* **EXERCISE DETAILS**
Exclude the pictures and set down, unaltered, the lines from the one that holds "Select the Home tab" through the end of the data.

* **INFORMATION SUPPLIED**

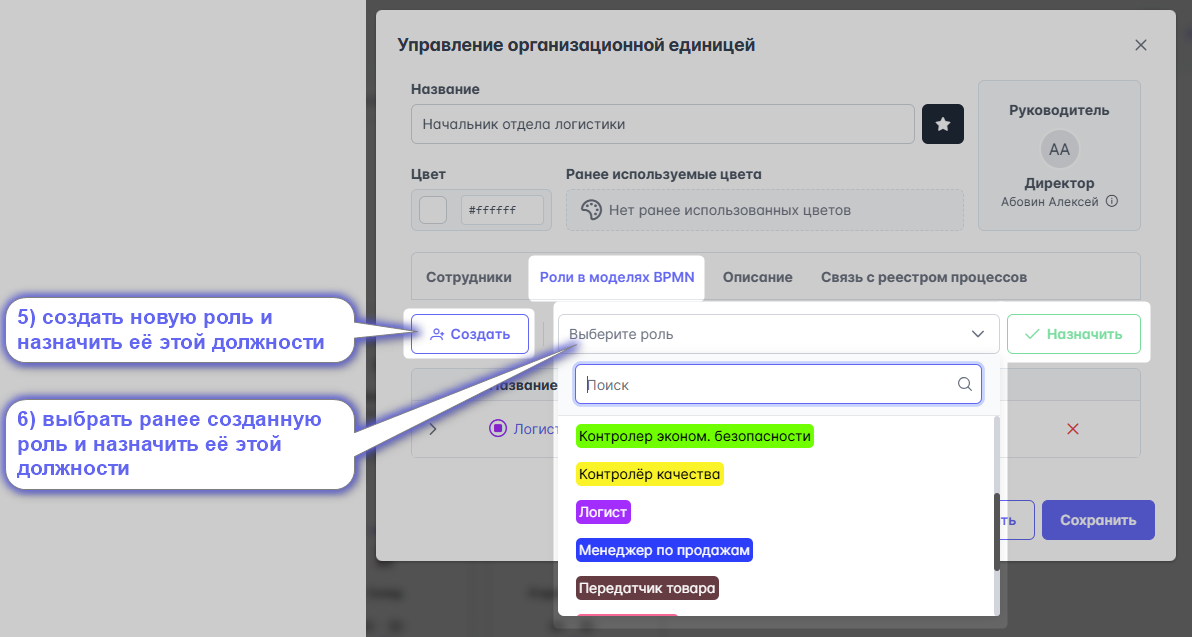Open the Описание tab
This screenshot has width=1192, height=637.
pos(757,277)
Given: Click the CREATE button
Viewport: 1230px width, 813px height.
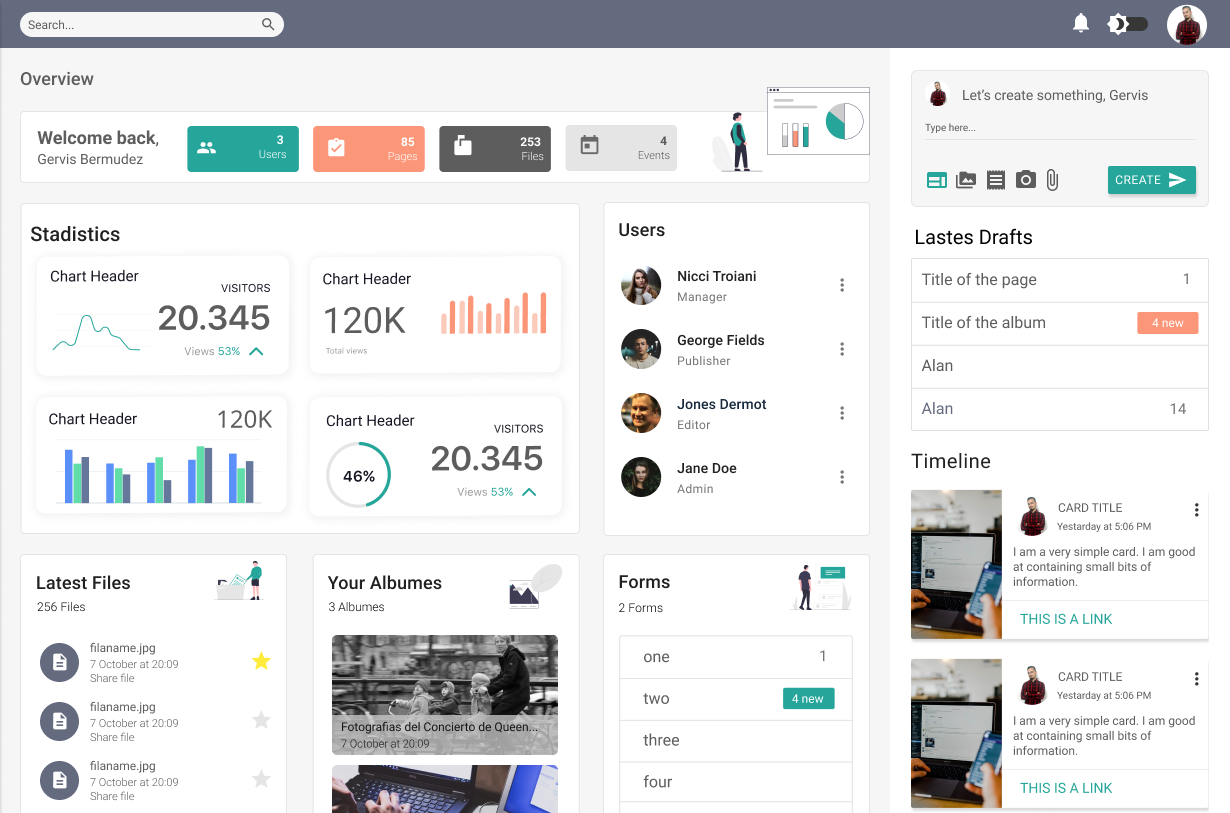Looking at the screenshot, I should click(x=1152, y=180).
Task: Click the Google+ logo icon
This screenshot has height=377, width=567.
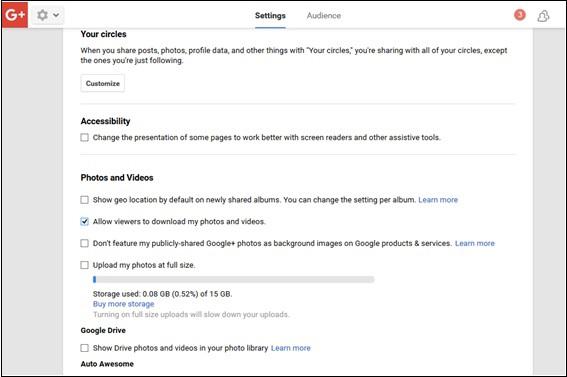Action: tap(15, 15)
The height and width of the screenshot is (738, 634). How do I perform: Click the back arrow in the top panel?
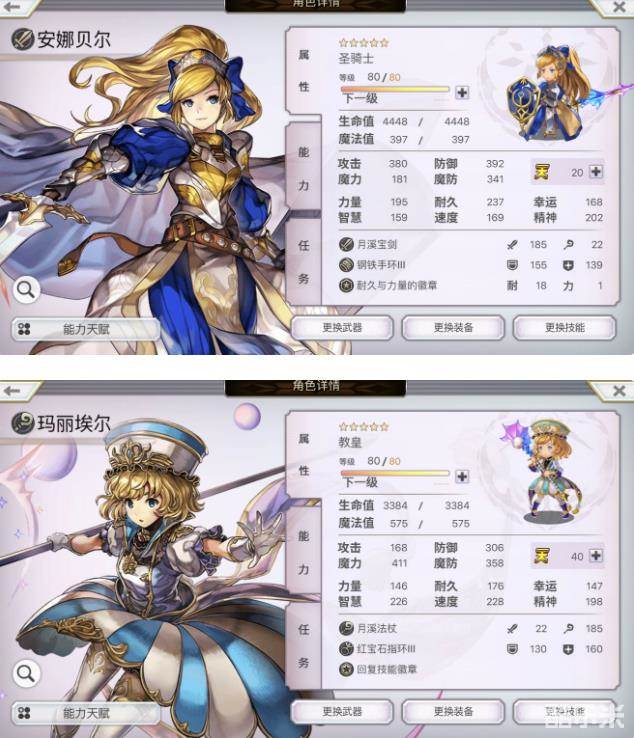coord(12,6)
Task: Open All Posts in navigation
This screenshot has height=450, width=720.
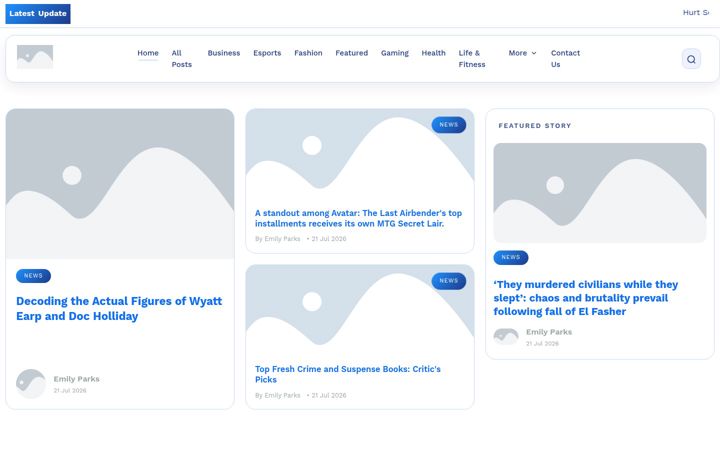Action: [x=182, y=59]
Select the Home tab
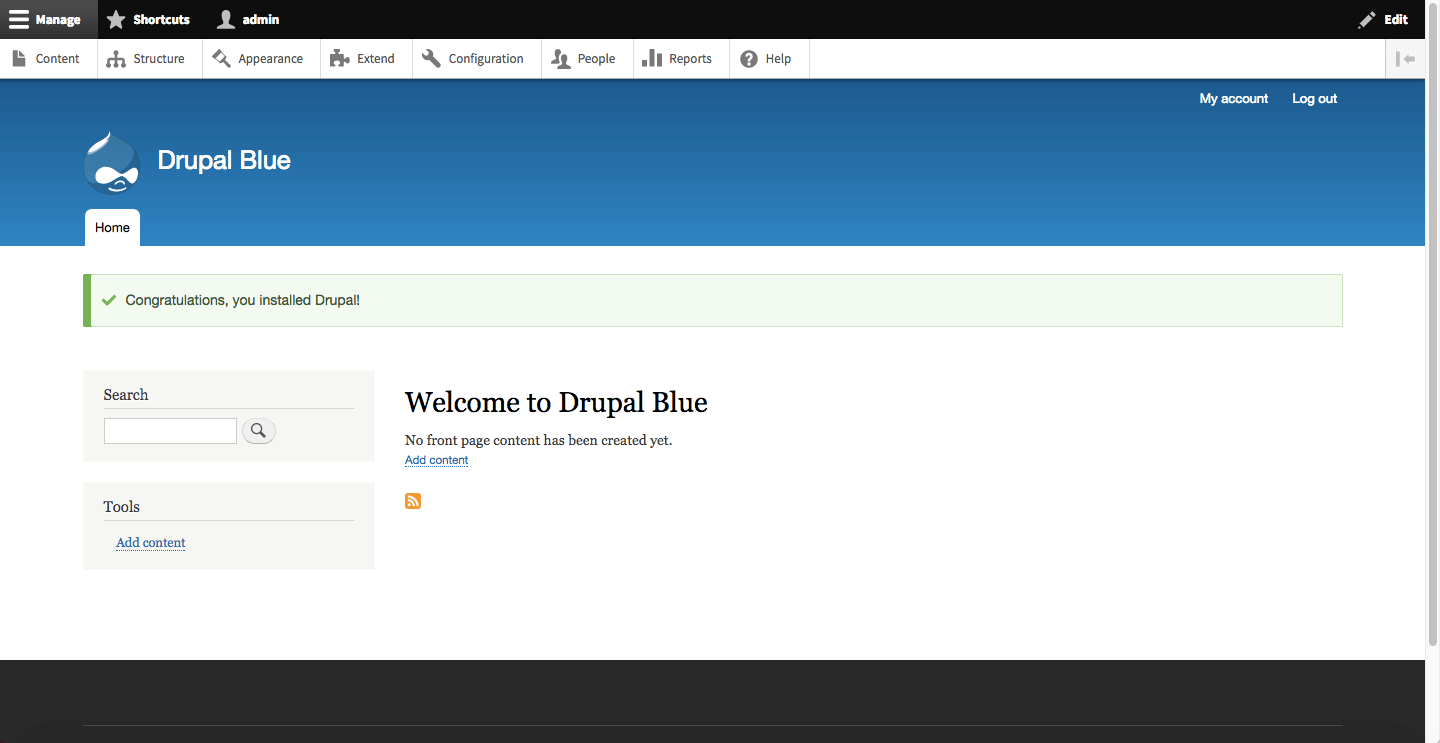1440x743 pixels. coord(112,228)
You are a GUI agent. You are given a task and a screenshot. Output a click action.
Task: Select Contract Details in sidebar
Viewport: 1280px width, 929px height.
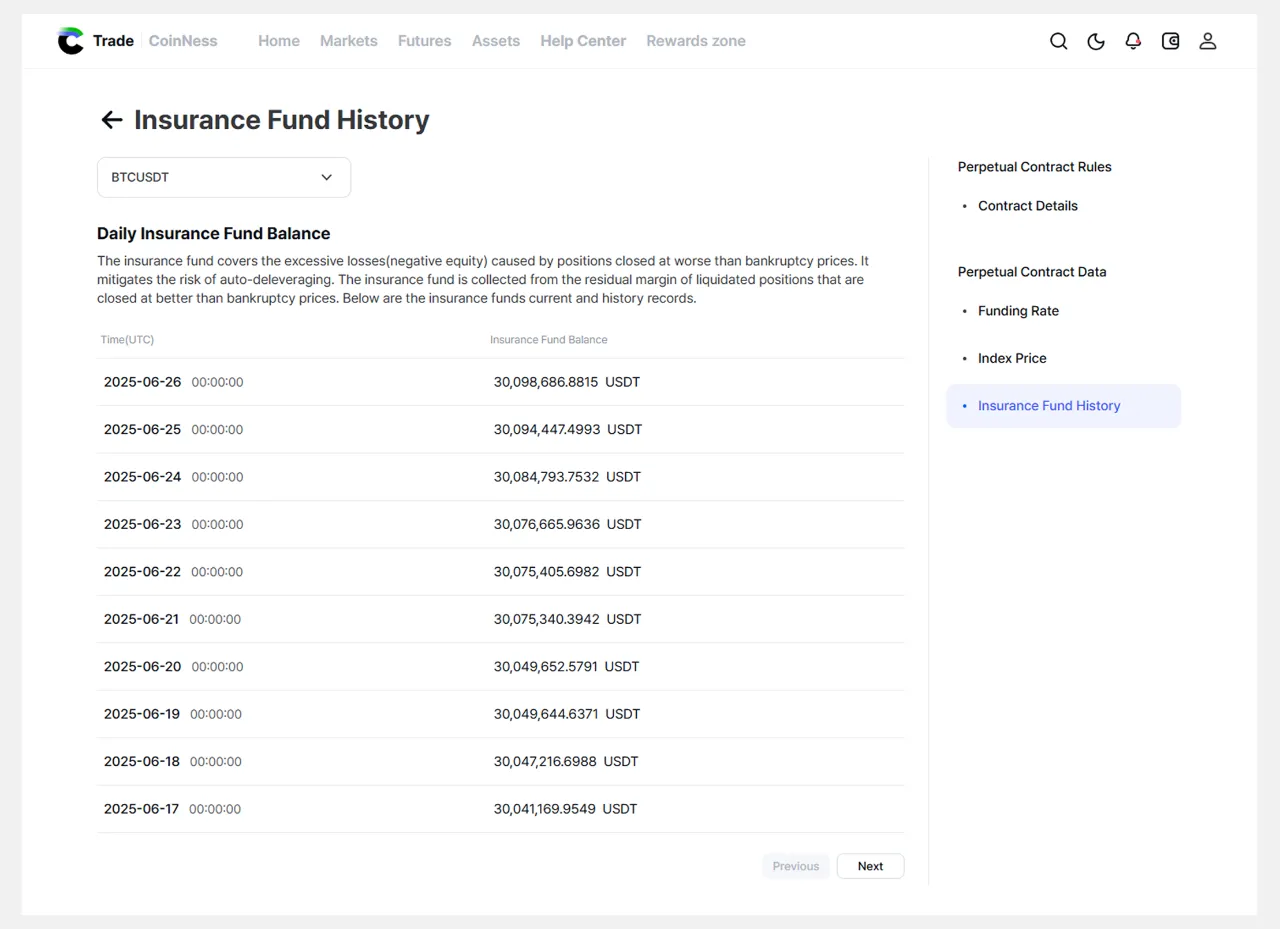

* **EXERCISE OUTPUT**
Select the Home tab
1440x743 pixels. coord(112,228)
You are a GUI agent. You are given a task and a screenshot. Output a click action.
Task: Select Contract Details in sidebar
Viewport: 1280px width, 929px height.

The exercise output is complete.